The Lisbon mayor’s office had applied to have the fine reduced due to financial stress caused by the Covid-19 pandemic, an appeal that has worked for other entities, but was rejected in this case due to the seriousness of the charges. The data privacy commission said that pandemic factors had already been accounted for in the fine total, which was initially planned to be “much higher” due to the nature of the violations, potentially up to $23 million for each incident.

Former mayor Franscisco Medina’s office has attempted to paint the incident as a “bureaucratic error.” Medina was voted out of office during a late 2021 election, in no small part due to this scandal.

Serious concerns about safety of activists, dissidents in Portugal

Other countries that apparently received the personal data of organizers and activists include China, Cuba, Israel, Venezuela and Angola. Much of this came from protests that were held in front of the national embassies of these countries, but for other incidents it is unclear what the security justification might have been for allowing this.
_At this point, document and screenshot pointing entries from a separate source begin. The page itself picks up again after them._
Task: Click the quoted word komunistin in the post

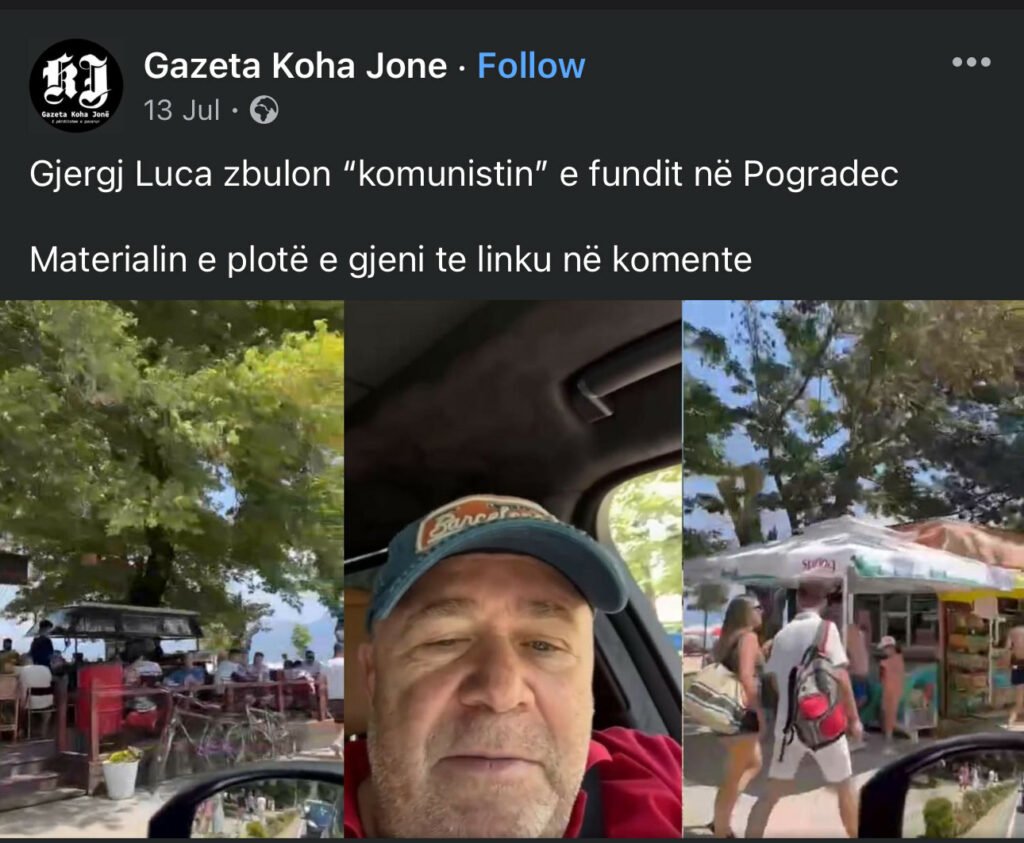Action: point(446,174)
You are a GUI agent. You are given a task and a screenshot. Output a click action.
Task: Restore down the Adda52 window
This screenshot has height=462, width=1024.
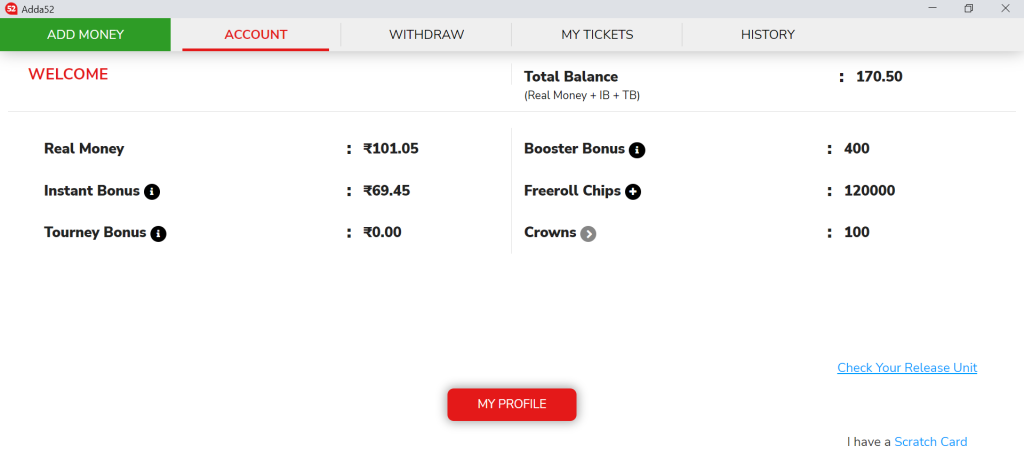tap(969, 8)
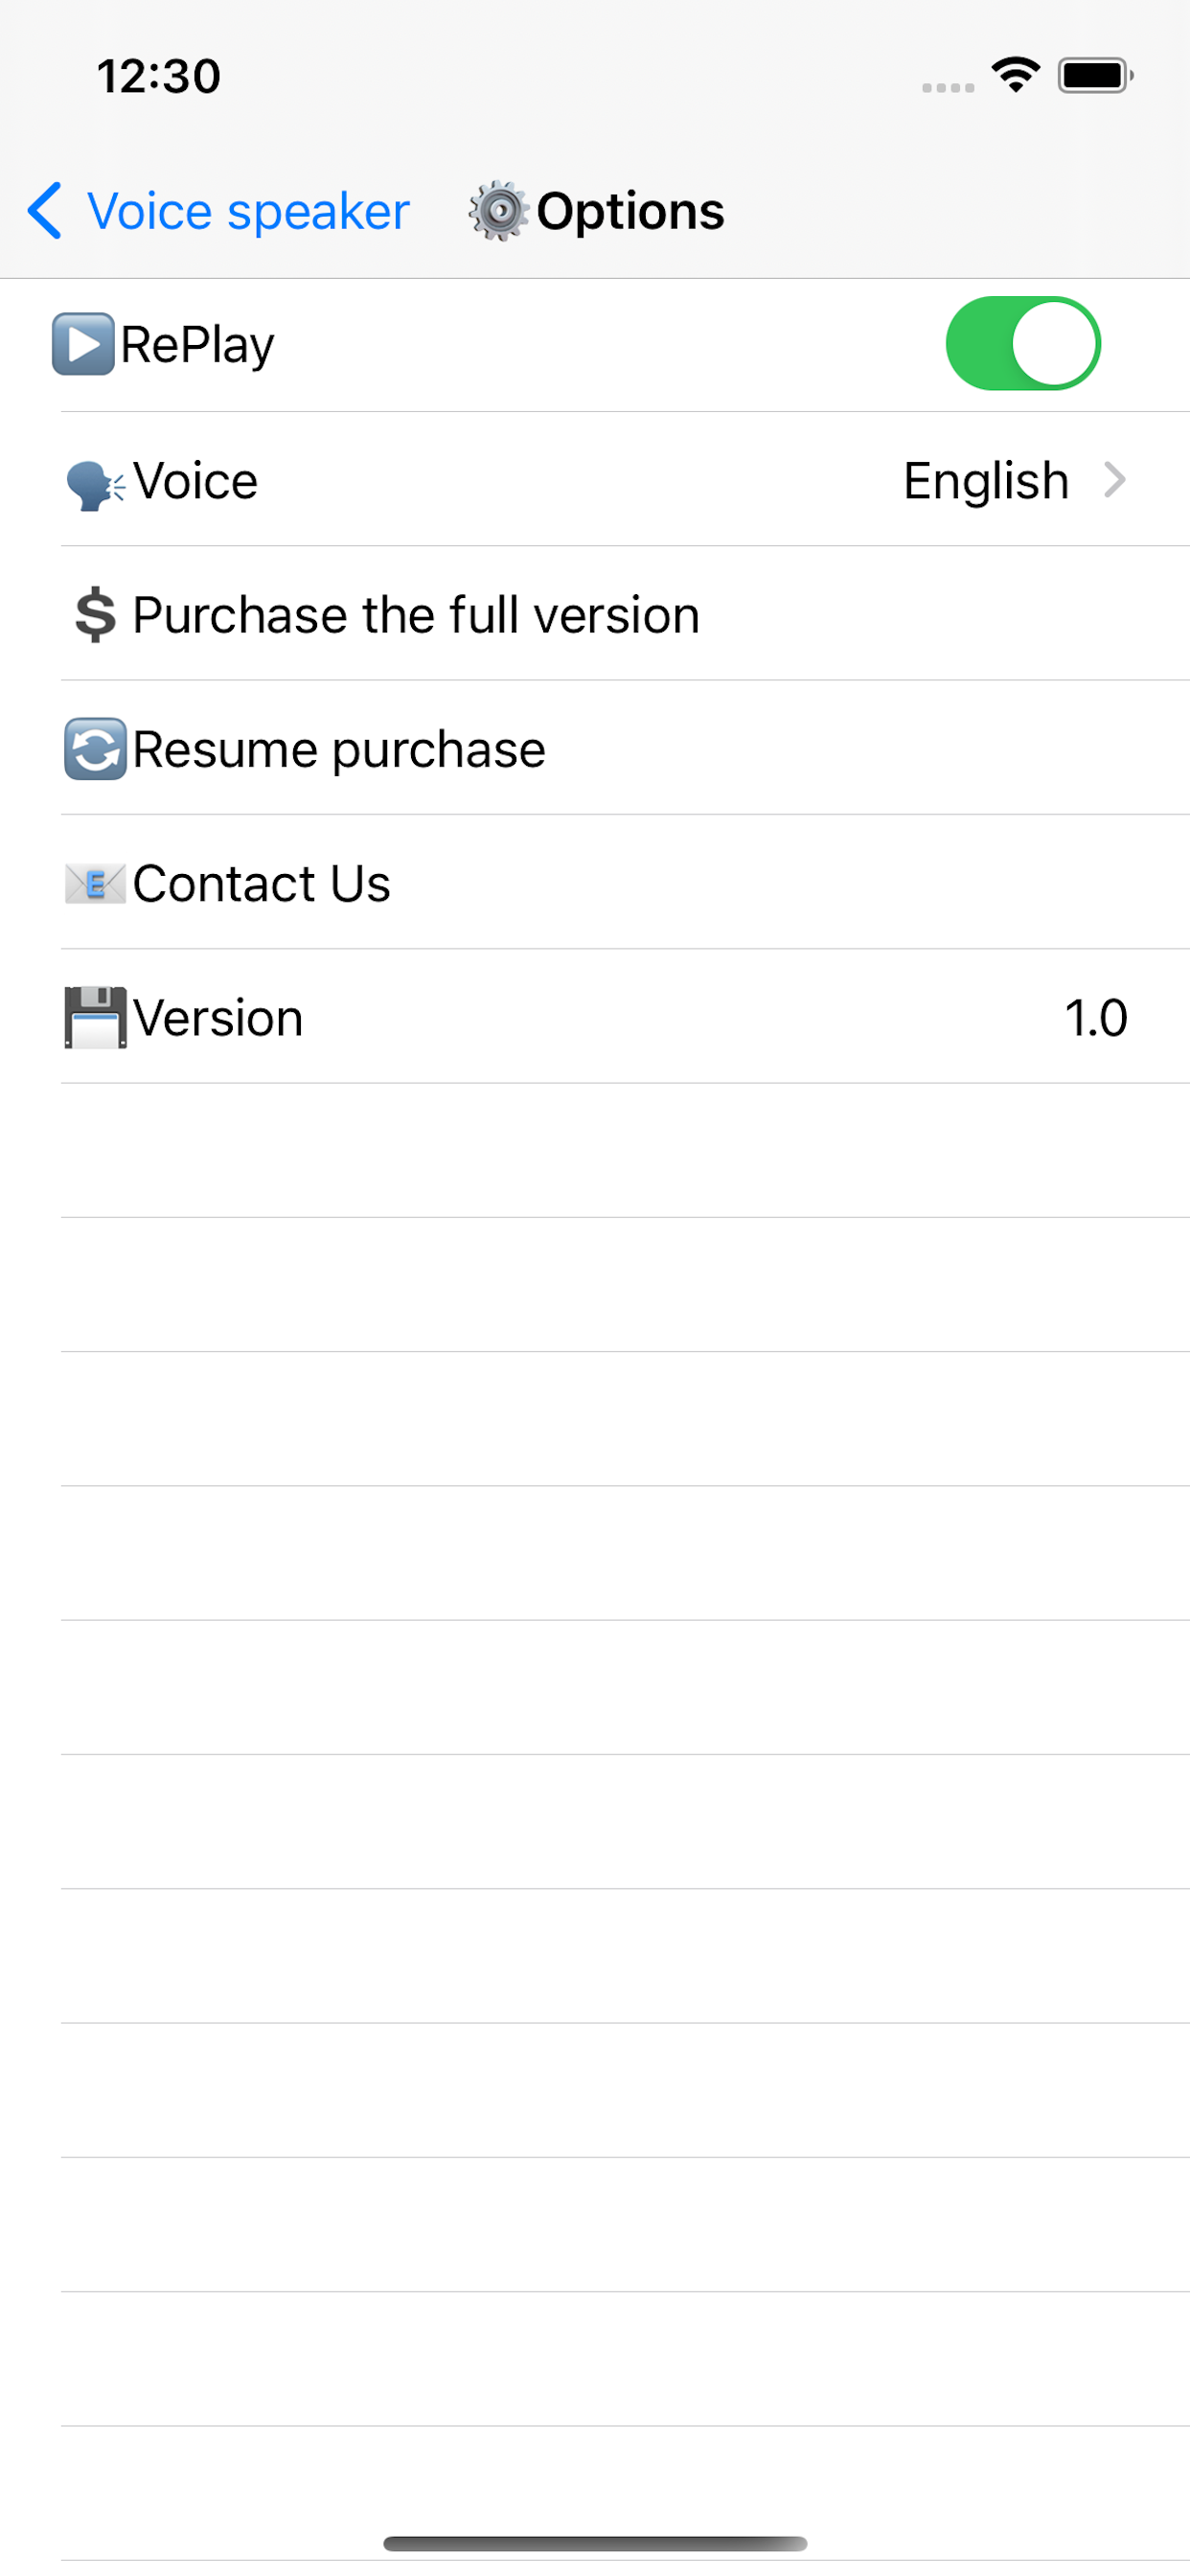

The report found that Lisbon’s policy of sharing information with these countries dates back roughly a decade. Even before the enhanced collection of information from participants during the Covid-19 crisis, the mayor’s office would reportedly share the information from protest permit applications with these countries. One organizer, Alexandra Correia, had the personal data on her permit given over to the Chinese embassy in 2019 due to holding a rally in support of Tibet’s 11th Panchen Lama. Correia says the rally was not held anywhere near the Chinese embassy.

Though it had been a policy of the mayor's office for nearly a decade, the #datasharing issue became a scandal in mid-2021 when authorities admitted to sharing information about protesters with Russian officials. #privacy #respectdataClick to Post

The revelation has scared political activists in the country, who often have family members in the nations that their protests target. The list of nations that personal data was shared with includes those with regimes that have long-standing track records of repressing dissent through inhumane means.